Teks-teks Alkitab apapun begitu saja, dengan naif, tanpa pengetahuan yang benar, mereka pakai untuk mendukung dan membenarkan iman atau keyakinan mereka tentang Alkitab. Bibliologi mereka itu sebetulnya adalah prapaham-prapaham dogmatis mereka tentang Alkitab, bukan pengetahuan (Yunani: logos) yang benar tentang Alkitab (Yunani: biblion) atau teks-teks Alkitab. 

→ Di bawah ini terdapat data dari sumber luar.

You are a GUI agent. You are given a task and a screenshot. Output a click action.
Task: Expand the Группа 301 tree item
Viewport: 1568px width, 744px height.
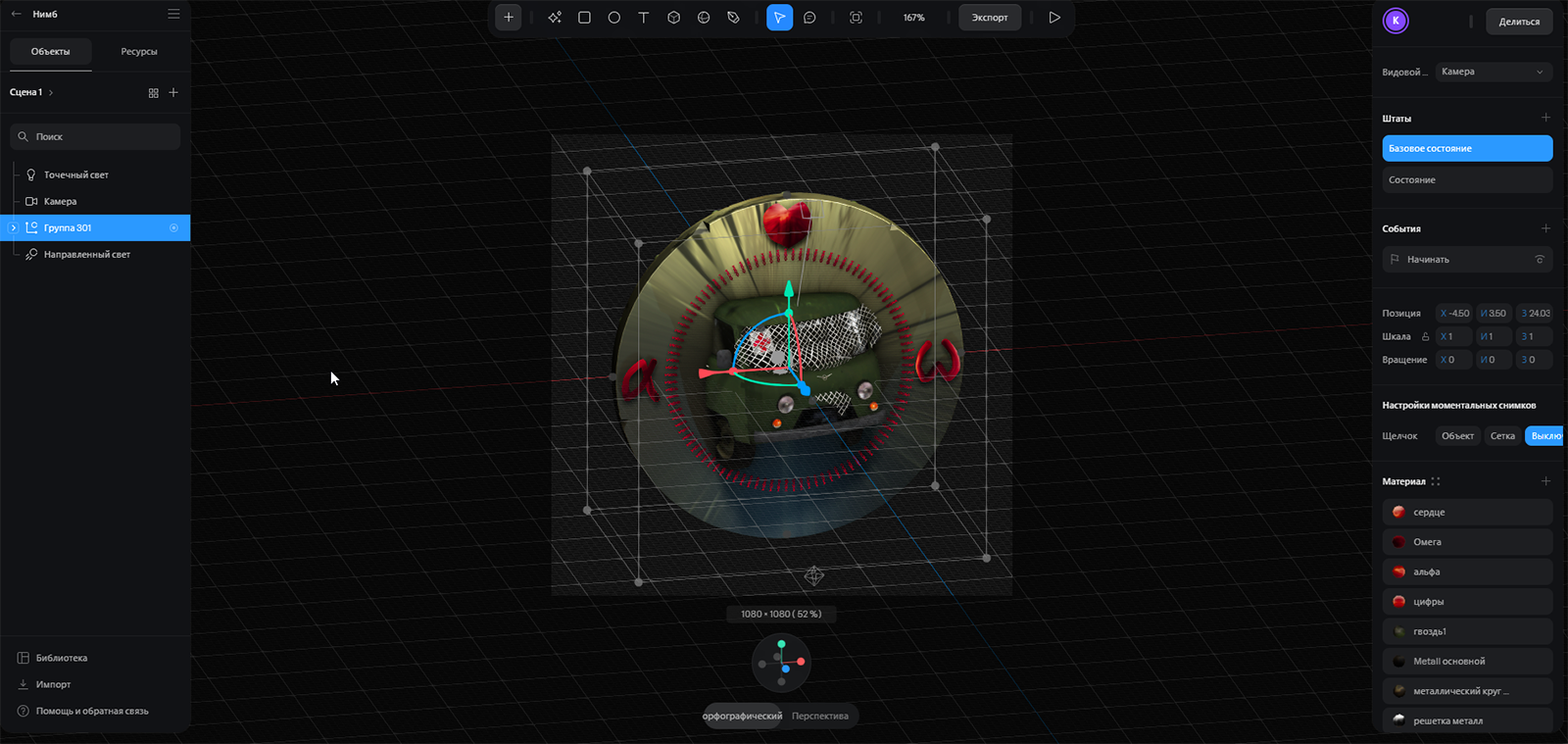(13, 227)
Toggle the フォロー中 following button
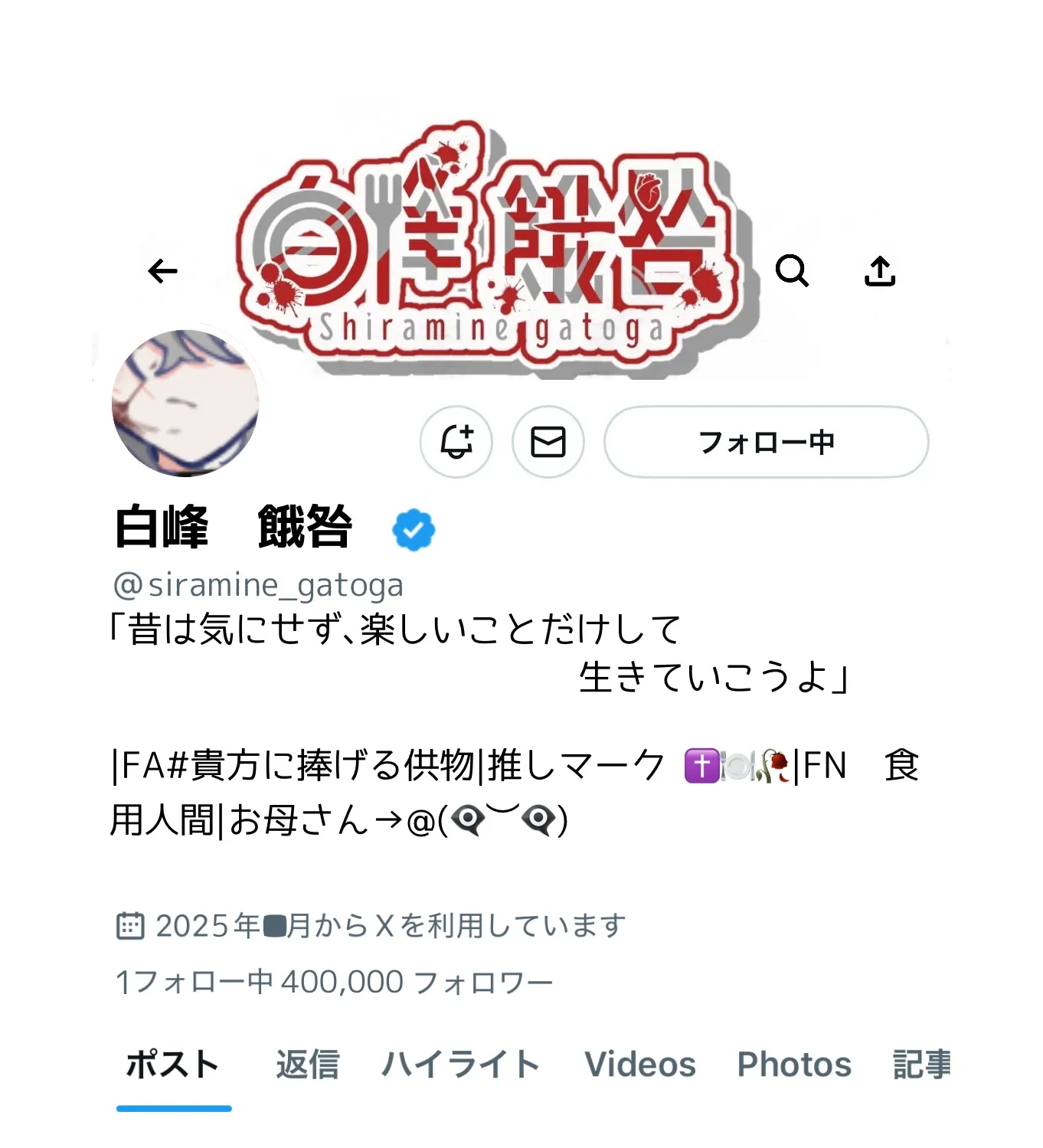The height and width of the screenshot is (1148, 1043). point(767,442)
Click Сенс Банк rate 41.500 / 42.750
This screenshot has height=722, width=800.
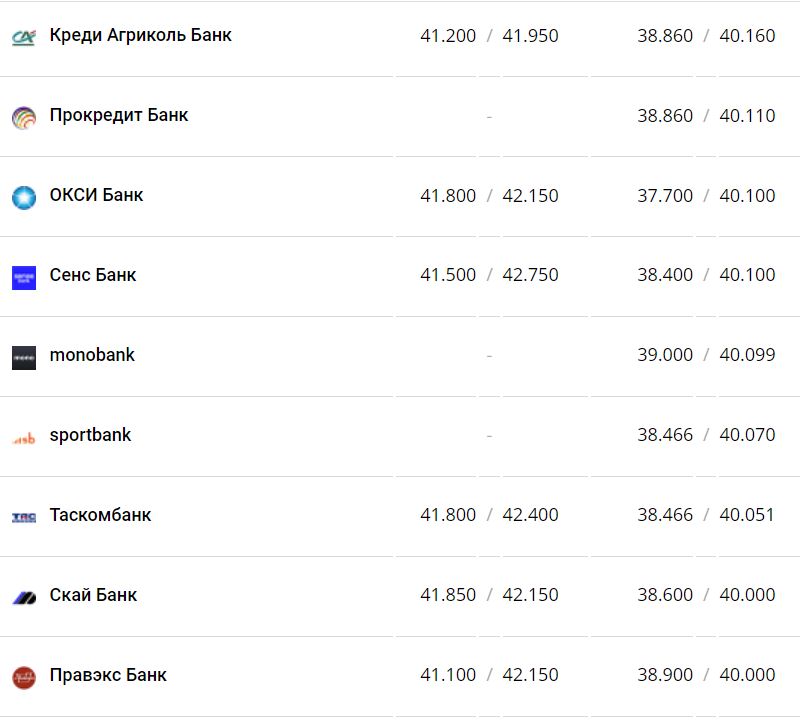click(489, 275)
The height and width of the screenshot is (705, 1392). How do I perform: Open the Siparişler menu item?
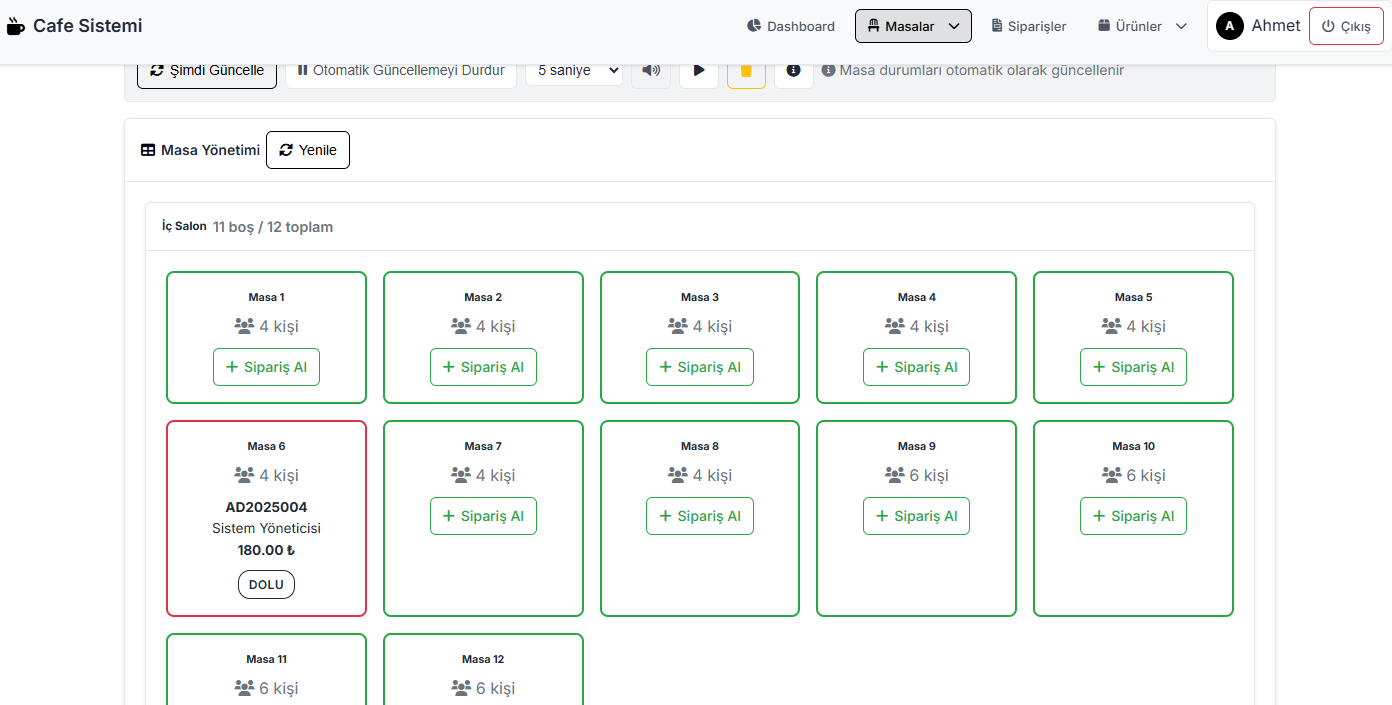tap(1029, 26)
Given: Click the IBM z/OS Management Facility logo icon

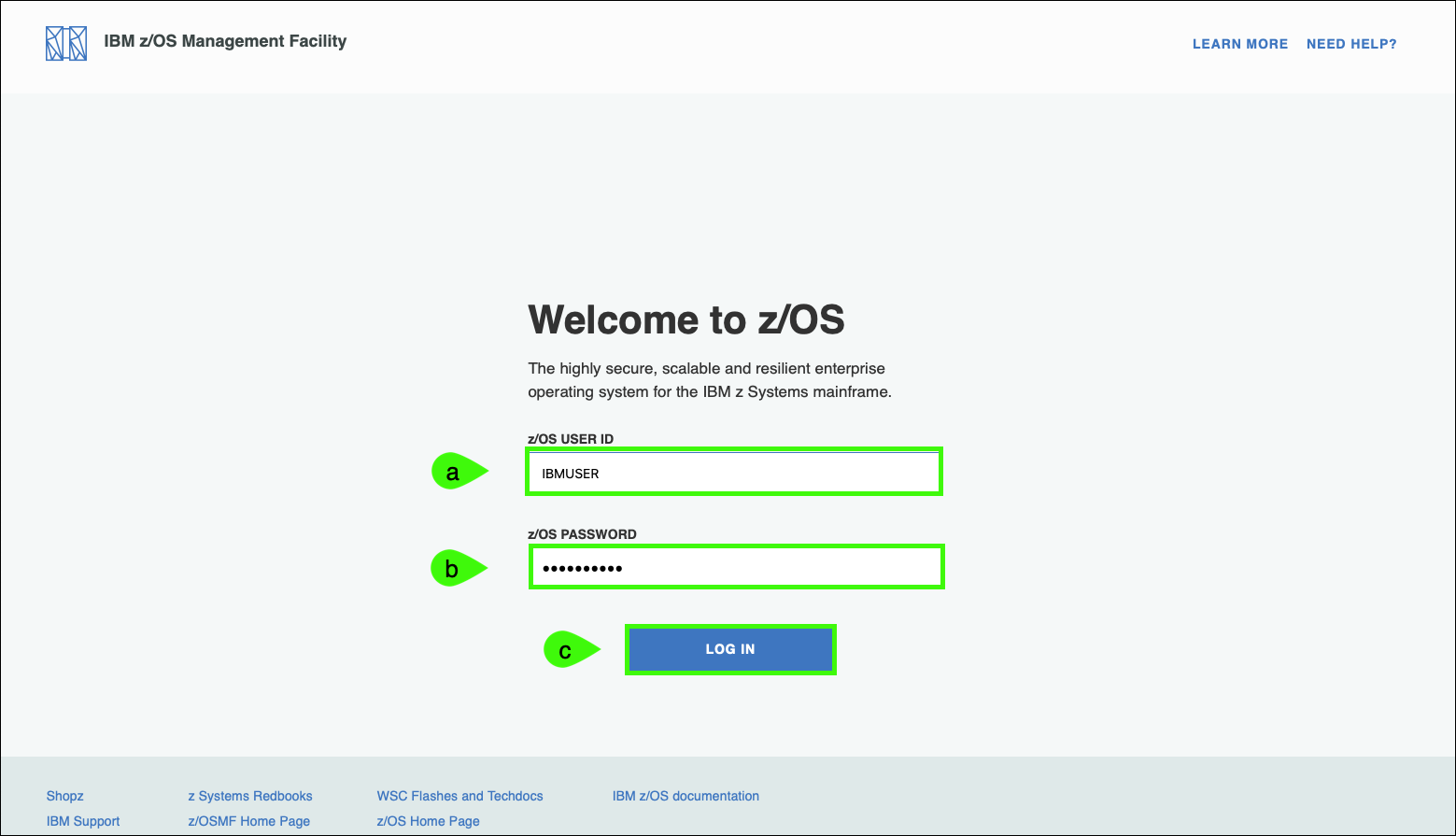Looking at the screenshot, I should click(66, 44).
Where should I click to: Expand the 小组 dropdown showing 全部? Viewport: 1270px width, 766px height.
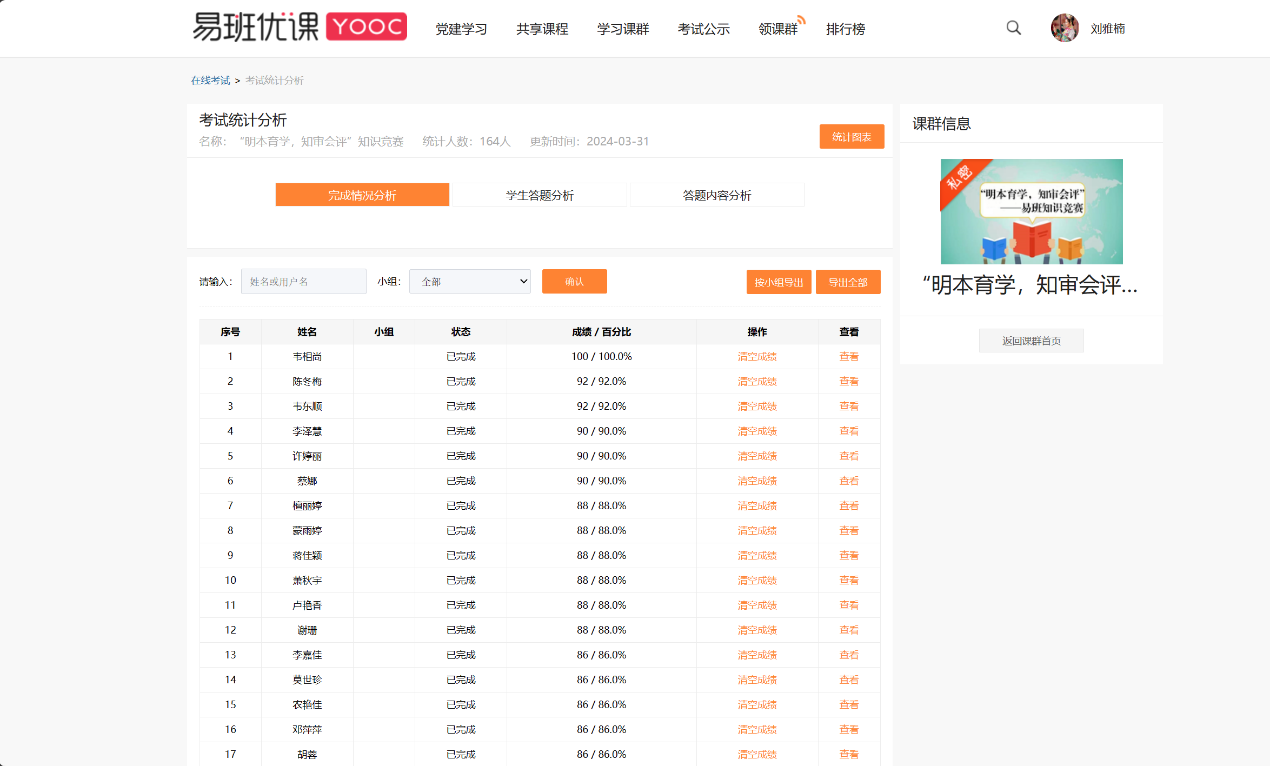[470, 282]
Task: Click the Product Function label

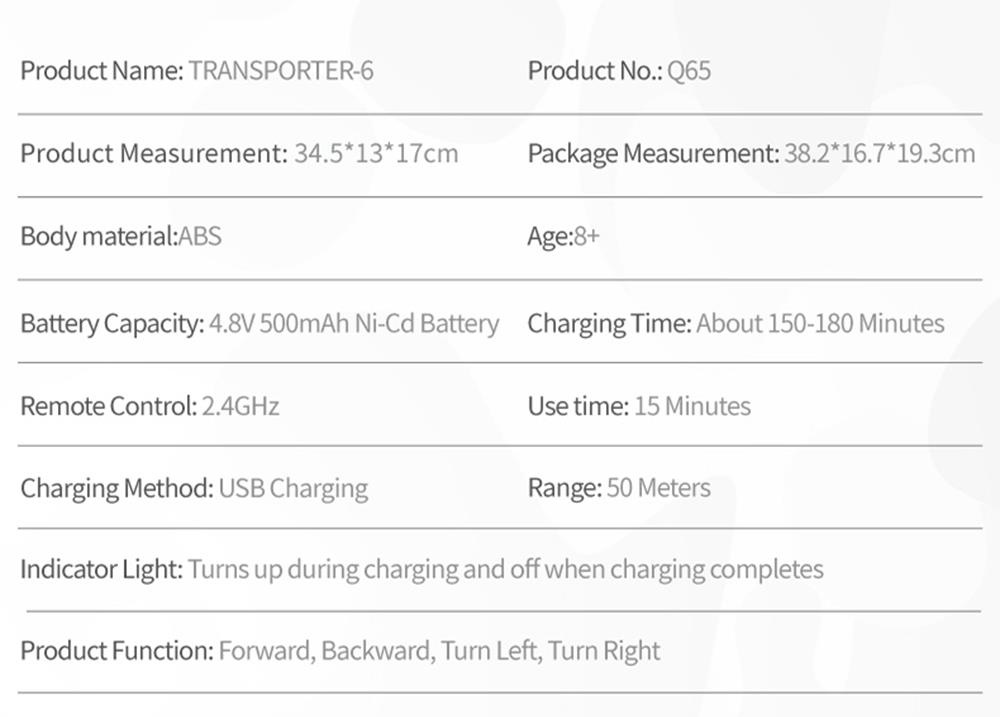Action: 116,651
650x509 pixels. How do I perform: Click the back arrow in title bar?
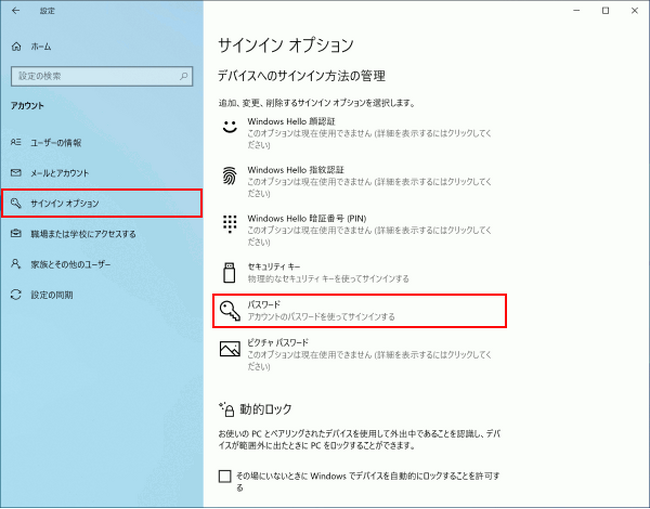point(15,10)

Argumen "kucing kejar buntutnya sendiri"


Argumen mereka jelaslah argumen yang sirkular. Maksudnya: prapaham-prapaham dogmatis mereka tentang Alkitab menentukan, menuntun dan mengendalikan pemahaman mereka (yang jelas literalis, naif dan keliru) atas teks-teks Alkitab, lalu pemahaman mereka yang oleh mereka telah dimasukkan ke dalam teks-teks Alkitab ini, yang mereka klaim telah diangkat dari teks-teks Alkitab, pada gilirannya memperkuat dan mengabsahkan prapaham-prapaham dogmatis mereka tersebut. Ini ibarat seekor kucing yang berputar-putar sirkular mengejar buntutnya sendiri. Lalu, pada gilirannya, si buntut mengejar sang kucing pemilik buntut--- terus demikian, tak pernah tiba di tujuan.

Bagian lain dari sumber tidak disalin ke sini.